### Material provided
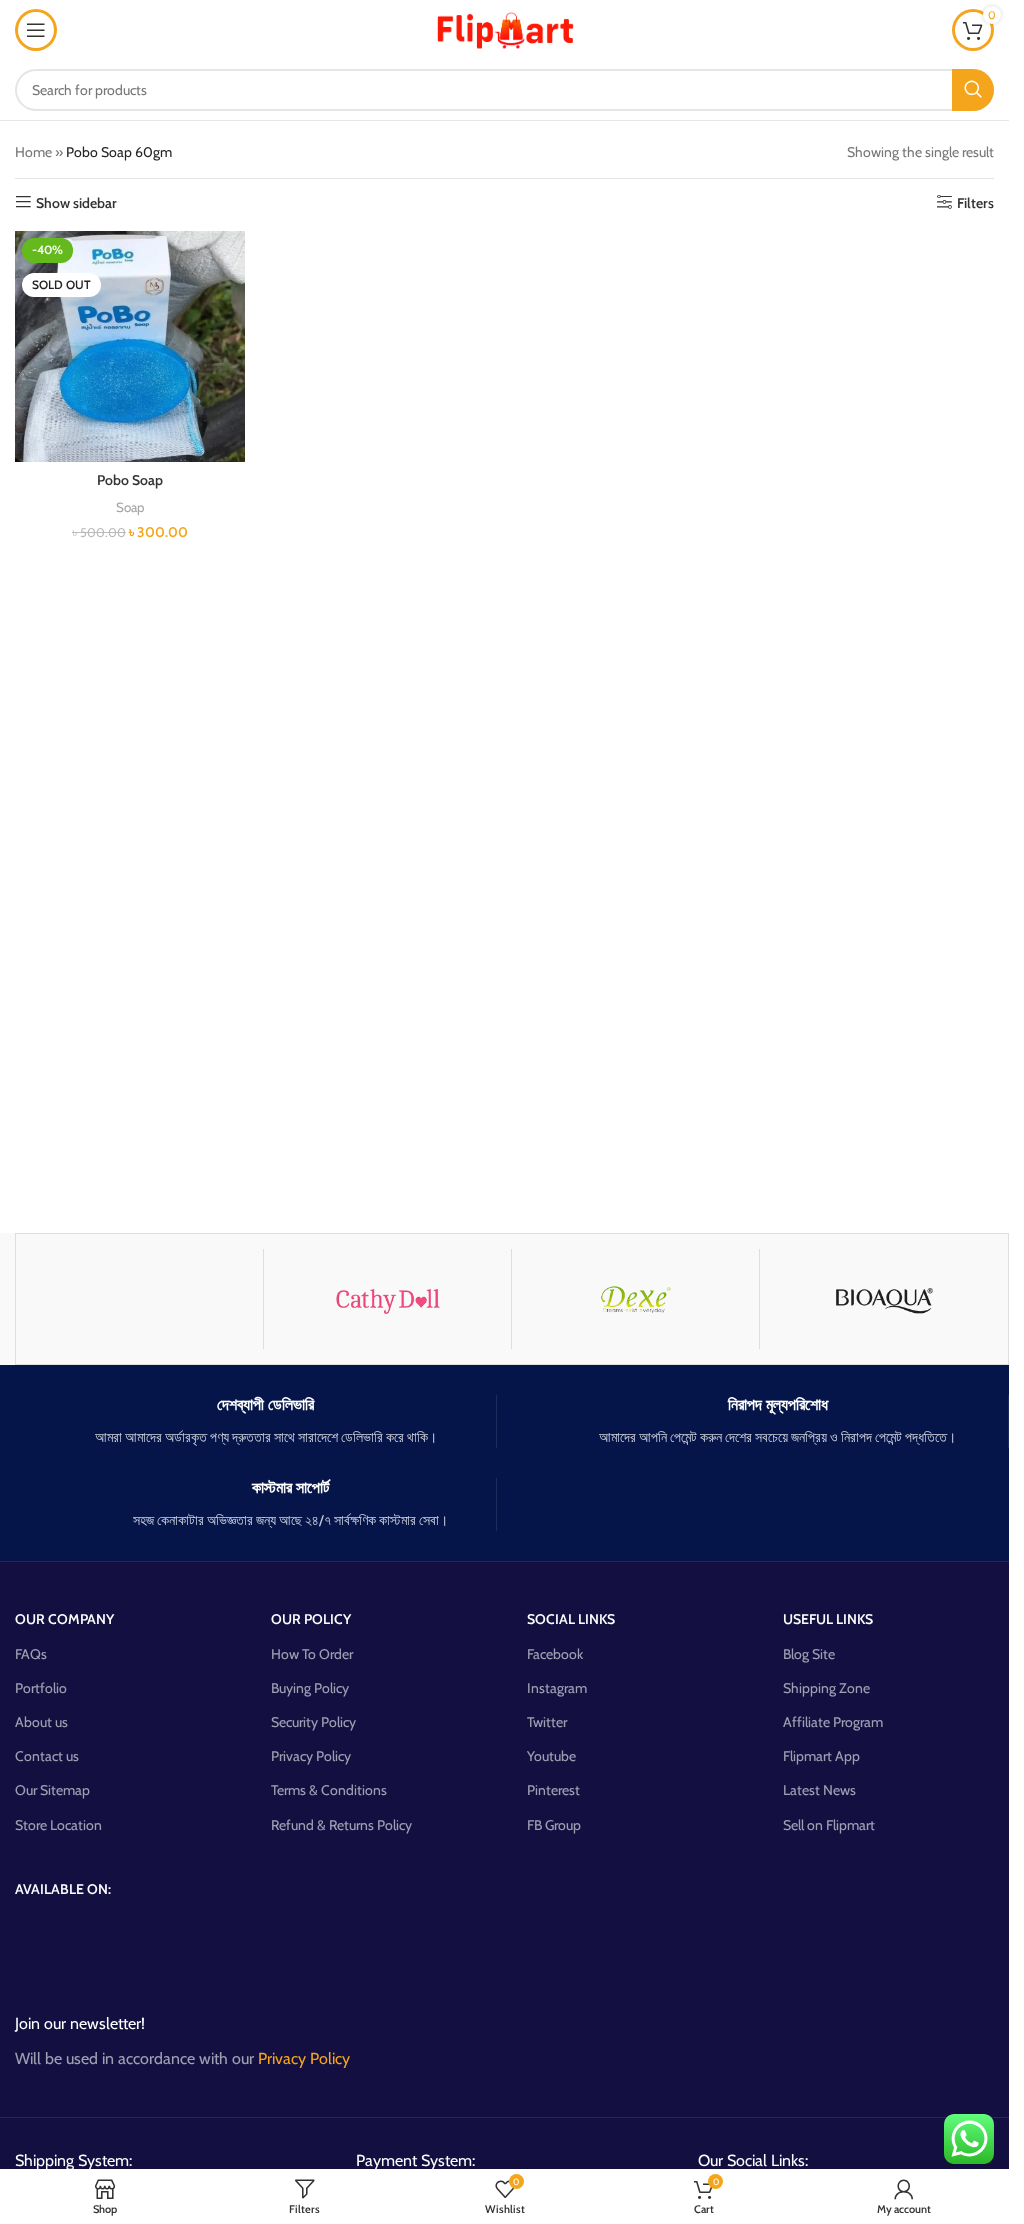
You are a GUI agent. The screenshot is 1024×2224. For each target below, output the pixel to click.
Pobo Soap (130, 480)
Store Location (58, 1825)
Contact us (47, 1756)
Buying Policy (310, 1688)
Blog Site (809, 1654)
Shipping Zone (826, 1688)
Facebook (555, 1654)
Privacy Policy (311, 1756)
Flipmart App (821, 1756)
######
Your goal => Each entry is to be written out again word for word, and any pictures are to be omitted.

Answer section =>
You are a GUI agent. The screenshot is 1024×2224. For each target below, output the pixel to click.
Pobo Soap (130, 480)
Store Location (58, 1825)
Contact us (47, 1756)
Buying Policy (310, 1688)
Blog Site (809, 1654)
Shipping Zone (826, 1688)
Facebook (555, 1654)
Privacy Policy (311, 1756)
Flipmart App (821, 1756)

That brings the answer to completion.